■ What you need to do
For this exercise, reproduce the entries below exactly, but only from the line containing "Instruction: Click the 'Apr" through the line containing "Task: Expand the demo-consumer Maven module", both included.

[Dataset entries]

┄┄┄┄┄┄┄┄┄┄

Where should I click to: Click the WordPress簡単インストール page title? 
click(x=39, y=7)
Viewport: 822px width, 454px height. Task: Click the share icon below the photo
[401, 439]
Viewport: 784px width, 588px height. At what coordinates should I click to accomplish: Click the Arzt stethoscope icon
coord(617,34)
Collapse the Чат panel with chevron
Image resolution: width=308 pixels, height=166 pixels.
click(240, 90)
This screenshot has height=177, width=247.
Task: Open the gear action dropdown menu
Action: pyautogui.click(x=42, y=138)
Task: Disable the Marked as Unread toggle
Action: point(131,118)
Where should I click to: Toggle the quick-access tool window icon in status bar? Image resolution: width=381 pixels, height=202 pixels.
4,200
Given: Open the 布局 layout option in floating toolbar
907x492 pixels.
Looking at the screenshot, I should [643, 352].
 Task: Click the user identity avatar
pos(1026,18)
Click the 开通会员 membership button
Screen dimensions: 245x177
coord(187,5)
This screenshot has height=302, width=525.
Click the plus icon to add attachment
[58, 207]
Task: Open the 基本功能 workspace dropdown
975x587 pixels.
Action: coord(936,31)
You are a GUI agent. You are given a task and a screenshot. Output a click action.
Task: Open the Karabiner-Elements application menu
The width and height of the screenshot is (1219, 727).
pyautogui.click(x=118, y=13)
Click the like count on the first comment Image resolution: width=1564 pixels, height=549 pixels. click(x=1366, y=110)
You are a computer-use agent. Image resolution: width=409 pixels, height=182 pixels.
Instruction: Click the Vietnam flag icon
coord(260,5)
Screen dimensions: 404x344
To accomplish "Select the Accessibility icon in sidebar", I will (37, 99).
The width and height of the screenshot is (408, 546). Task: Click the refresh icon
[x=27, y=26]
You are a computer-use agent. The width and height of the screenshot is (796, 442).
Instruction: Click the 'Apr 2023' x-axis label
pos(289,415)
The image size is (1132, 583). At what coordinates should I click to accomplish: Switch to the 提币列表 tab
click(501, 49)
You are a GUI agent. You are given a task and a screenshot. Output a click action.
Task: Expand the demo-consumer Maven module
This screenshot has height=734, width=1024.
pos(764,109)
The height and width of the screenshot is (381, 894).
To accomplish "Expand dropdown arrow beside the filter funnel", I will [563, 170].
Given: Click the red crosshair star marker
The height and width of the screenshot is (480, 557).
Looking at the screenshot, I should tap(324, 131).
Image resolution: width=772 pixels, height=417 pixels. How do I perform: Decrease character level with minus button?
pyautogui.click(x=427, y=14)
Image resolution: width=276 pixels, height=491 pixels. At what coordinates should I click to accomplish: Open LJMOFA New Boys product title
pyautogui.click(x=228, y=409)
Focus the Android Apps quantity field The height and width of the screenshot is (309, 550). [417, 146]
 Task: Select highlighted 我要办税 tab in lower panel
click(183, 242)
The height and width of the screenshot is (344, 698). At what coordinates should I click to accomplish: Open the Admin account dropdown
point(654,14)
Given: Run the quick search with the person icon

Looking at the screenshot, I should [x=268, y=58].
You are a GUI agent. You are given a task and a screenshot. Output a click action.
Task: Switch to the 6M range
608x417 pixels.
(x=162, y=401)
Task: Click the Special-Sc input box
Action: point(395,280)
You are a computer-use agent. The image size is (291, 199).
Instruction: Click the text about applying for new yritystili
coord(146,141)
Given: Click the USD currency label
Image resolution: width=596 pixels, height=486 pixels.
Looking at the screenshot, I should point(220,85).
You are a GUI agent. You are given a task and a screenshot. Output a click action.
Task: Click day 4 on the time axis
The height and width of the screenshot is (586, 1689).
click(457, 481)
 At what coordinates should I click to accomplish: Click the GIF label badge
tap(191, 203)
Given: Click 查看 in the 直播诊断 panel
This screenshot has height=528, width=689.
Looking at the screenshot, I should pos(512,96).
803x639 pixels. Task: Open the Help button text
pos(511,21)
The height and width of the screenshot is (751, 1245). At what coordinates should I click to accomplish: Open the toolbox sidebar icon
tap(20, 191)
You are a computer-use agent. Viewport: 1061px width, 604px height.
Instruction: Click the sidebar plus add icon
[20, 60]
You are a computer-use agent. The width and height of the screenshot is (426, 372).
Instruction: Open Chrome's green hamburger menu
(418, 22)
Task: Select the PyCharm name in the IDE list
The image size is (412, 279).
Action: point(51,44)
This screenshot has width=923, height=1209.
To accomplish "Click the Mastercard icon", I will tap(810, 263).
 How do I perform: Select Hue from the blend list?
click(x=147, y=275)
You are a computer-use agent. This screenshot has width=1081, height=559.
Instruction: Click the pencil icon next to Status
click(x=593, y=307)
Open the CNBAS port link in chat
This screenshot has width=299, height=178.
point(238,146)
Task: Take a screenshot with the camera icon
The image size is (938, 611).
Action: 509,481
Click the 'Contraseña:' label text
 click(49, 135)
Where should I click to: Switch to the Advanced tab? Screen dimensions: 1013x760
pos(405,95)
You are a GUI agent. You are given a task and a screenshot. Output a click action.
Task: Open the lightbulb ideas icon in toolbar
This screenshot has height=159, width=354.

┄┄┄┄┄┄┄┄┄┄

■ Solution for this problem
Instruction: Click the 'Apr 2023' x-axis label
pos(289,415)
The image size is (1132, 583). At what coordinates should I click to accomplish: Switch to the 提币列表 tab
click(501, 49)
You are a GUI agent. You are given a task and a screenshot. Output a click action.
Task: Expand the demo-consumer Maven module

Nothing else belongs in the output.